Two roads diverge before serious artists early in their careers: What happens if they decide to become commercial artists, customizing their craft to satisfy a specific market? What happens if they don’t?
“If you do, you’re beholden to that market, and it can be very difficult,” said Eric Wiegardt, a professional watercolorist based in Ocean Park.
Wiegardt and Darren Orange, an Astoria-based mixed-media artist, discussed their entrepreneurial paths through the art scene — their paintings, processes and practical wisdom — during the final lecture of the Columbia Forum’s 26th season last Thursday night in Columbia Memorial Hospital’s Community Center.
The first road, they said, is replete with compromise. The final product may never reflect what artists consider their best work, let alone fulfill their highest vision of themselves as artists.
On the other hand, the road is often replete with money — precious, comforting money that makes food materialize.
Not taking that road, Wiegardt said, may have made his life tougher than it needed to be.
“But I had my freedom, and I would not have received the recognition I received had I done that,” he said.
That recognition includes the 2012 American Watercolor Society Gold Medal of Honor, an award open to international artists and given out once a year to the finest work in the field.
Orange — an intuitive and largely abstract artist who also paints nonrepresentational landscapes, seascapes and local scenes — chose not to “perform to sell,” he said.
“I did that for a while, and I wasn’t very good at it,” he said, “and I felt it cheapened what I was trying to do.”
So where can an artist unwilling to sell out tap some reliable income?
“The art of understanding how to produce a painting, a good painting, is a huge discipline,” said Wiegardt, a graduate of the American Academy of Art in Chicago. “Understanding how to market it is another discipline, and it’s very complex and can get very involved, and you can go down the wrong path very, very easily.”
When he launched his artistic career after a stint as an engineer, Wiegardt was fortunate that his Ocean Park gallery stands in a well-traveled vacation area. But that didn’t make his situation easy.
“Back in the early years, I think the community felt sorry for me, and they all came and bought paintings,” he said.
To raise his profile and build a reputation, he entered national competitions, “not the biggest ones, but they were in New York, and I let the local paper know, and they wrote those up, and that was very helpful,” he said.
Eventually, Wiegardt — who has now taught more than 5,000 watercolorists through his seminars — figured out that teaching helped broaden his exposure while upping his income.

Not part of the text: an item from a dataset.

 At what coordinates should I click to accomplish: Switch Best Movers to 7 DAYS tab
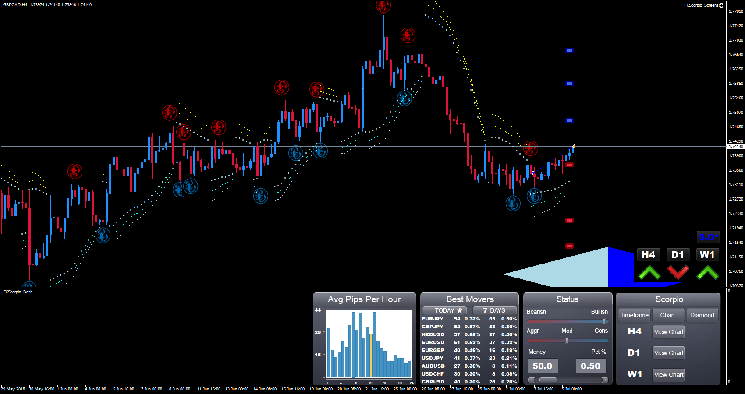(x=494, y=310)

And he freely admits that he had help, especially from his wife, Ann. The couple sells painters’ products, like brushes and videos, out of their Ocean Park gallery and online.
“I would not be here as an artist without her support,” he said.
Orange — a graduate of Western Washington University who began using nontraditional materials like tar, house paint and concrete and has lately branched out into acrylics — said it’s extremely difficult to make a living on art alone.
“I don’t know too many working artists who just do art,” he said.
While finding galleries that believe in their work and will aggressively push it, noncommercial artists often have to cobble together a livelihood.
Orange — whose paintings appear in collections around the world, including England, Sweden, the United Arab Emirates and Canada — works as a house-painting contractor, a gig that offers him a flexible schedule and big blocks of time to create.
Much of his exposure as an artist has come through exhibitions, competitions and commissions, he said.
His work appears as the album art for The Holiday Friends’ “Major Magic” and the jacket cover art for Pamela Mattson McDonald’s novel “Kilned Again.” Recording artist Lindi Ortega commissioned a painting from Orange of her signature red cowgirl boots. And Elizabeth Pitcairn, a classical violinist, commissioned a painting of the world-famous “Red Mendelssohn” Stradivari violin (aka, the Red Violin), which she performs with.
The money made on such high-profile fine-art pieces, or even something as simple and short-lived as his chalk drawings on Fort George Brewery’s beer menu, can help offset an artist’s expenses, Orange said.
And, make no mistake, art can be an expensive habit: “I mean, a 6-foot-by-6-foot canvas could have $300 worth of paint on there very easily, or more,” he said.
Long ago, Wiegardt and Orange decided to gamble on their gifts speaking for themselves, on their artwork finding an audience able to appreciate it the way the painters wanted it to be appreciated.
In avoiding the mercenary route, they remained untouched by market constraints that could have stunted their artistic expression and growth. They were allowed to develop at their own paces, to change course and challenge themselves. And prevented their work from becoming boringly, numbingly easy.
“I still suffer,” Orange said. “As long as I’m suffering to some degree, I feel good and strong about that. I think if everything’s going too smooth, then I feel I’m not making progress.”
For Wiegardt, this creative freedom is the whole reason he became a painter in the first place.
“That’s why I don’t think it would work very well for me to be a commercial artist, where you’re just told what to paint, and how to paint it, and when it’s due,” he said. “A lot of money in that, but it’s not a real good situation for me.”